It should be apparent by this point that these disparate definitions of fairness capture different nuances of the model predictions -- they're measuring entirely different things, and yield entirely different results. Thus, the point of this exercise is to get you thinking not only about the mathematical evaluations we can use to answer this ethical problem, but also the *various value systems and assumptions* encoded within each definition of fairness.

So it was probably not too easy to come up with a mathematically AND sociologically sound definition of fairness. In fact, it can be [mathematically proven](https://arxiv.org/pdf/1609.05807v1.pdf) that the two fairness criterion we've explored above are not simultaneously satisfiable except for two narrow cases: a classifier with perfect accuracy, or equal base rates. There is an inherent tradeoff between the two. That's pretty depressing -- is there anything we can do?

Clearly, we're quite far from perfect accuracy. But what if we thought about the base rates? For that, we'll have to take a deeper look at the data itself.

# Question 2: Explainability

Let's analyze this model from a different angle. Can we actually *explain*, from a human perspective, what features the model is looking at?

Another way we might think about whether a model is fair or not is by understanding how our classification model makes decisions. For example, if we can understand how our model maps inputs to its outputted classifications, we might be able to better assess if it is making decisions in a fair manner. 


Recently, the field of ***explainable AI (XAI)*** has explored how to make the complex decision-making models of machine learning algorithms more transparent and understandable to the humans who are interacting with them. Often times, as is likely the case with our recidivism algorithm, the people using the output of the algorithm for decision-making are not machine learning experts. XAI aims to help people understand why the algorithm came to the conclusion it did (in this case, why it predicted re-incarceration or not).

<!-- To Do:
*   Idea of "black box" versus "white box"
*   GDPR - Right to an explanation
*   Explainable AI field
*   Interpretability vs. Accuracy tradeoff -->

We will start by putting on different hats and imagining the perspectives of the different stakeholders who interact with our machine learning algorithm. What information do they need, and what information should we as the coders aim to provide?

**Question 2.1** Imagine you are a judge who needs to use the algorithm's prediction to decide on a sentence for the defendant in a court case. What might you want to know about how the algorithm made its prediction if you want to be as fair as possible while keeping the community safe?

**Question 2.2** Now imagine that you're the defendant, and the decision about your sentence is being influenced by the output of the algorithm. What information would you want the judge to know about how the algorithm made its prediction?

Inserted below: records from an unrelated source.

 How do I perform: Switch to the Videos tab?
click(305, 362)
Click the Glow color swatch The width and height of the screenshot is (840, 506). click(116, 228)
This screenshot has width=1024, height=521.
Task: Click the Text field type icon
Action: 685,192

**Question 2.3** Finally, imagine you're the coder who wrote the algorithm that predicts recidivism (as you did in the last notebook!). How would you describe to the judge how your logistic regression algorithm works? 






---




In [None]:
# Question 2.1.

# Question 2.2.

# Question 2.3.


In [None]:
#@title Instructor Solution
# Question 2.1.
"""
  Sample answer

  As a judge, I want to be sure that the algorithm makes the best prediction possible. I don't want people to go to
  jail who should not go, and I also don't want to let people who might pose a risk to the community free. I would 
  want to know how well the algorithm has done at predicting recidivism in the past and what kinds of errors it made
  most often when it made a mistake. 
"""
# Question 2.2.
"""
  Sample answer

  As a defendant, I want the judge to know which factors influenced the decision the algorithm made. For example, if
  it was heavily influenced by my race or sex, I would want the judge to know and consider those potential biases. I
  would also want the judge to realize that the algorithm is making predictions based on distributional information, 
  and I am an individual case and might fall anywhere in the distribution. 

"""
# Question 2.3.
"""
  Sample answer

  The algorithm considers different input instances and gives an output that predicts whether a person is likely to be reincarcerated. 
  The algorithm has trained on a number of previous real cases, and it uses what it has learned to make decisions about new cases.
  The algorithm considers a number of features of the inputs in order to make its predications. Here, it considers factors such as the type of crime, a person's age, sex, and race, etc.
"""

Was it easy to describe your algorithm to the judge? I found it to be a little tricky. How might we explain what the algorithm was doing in a different way?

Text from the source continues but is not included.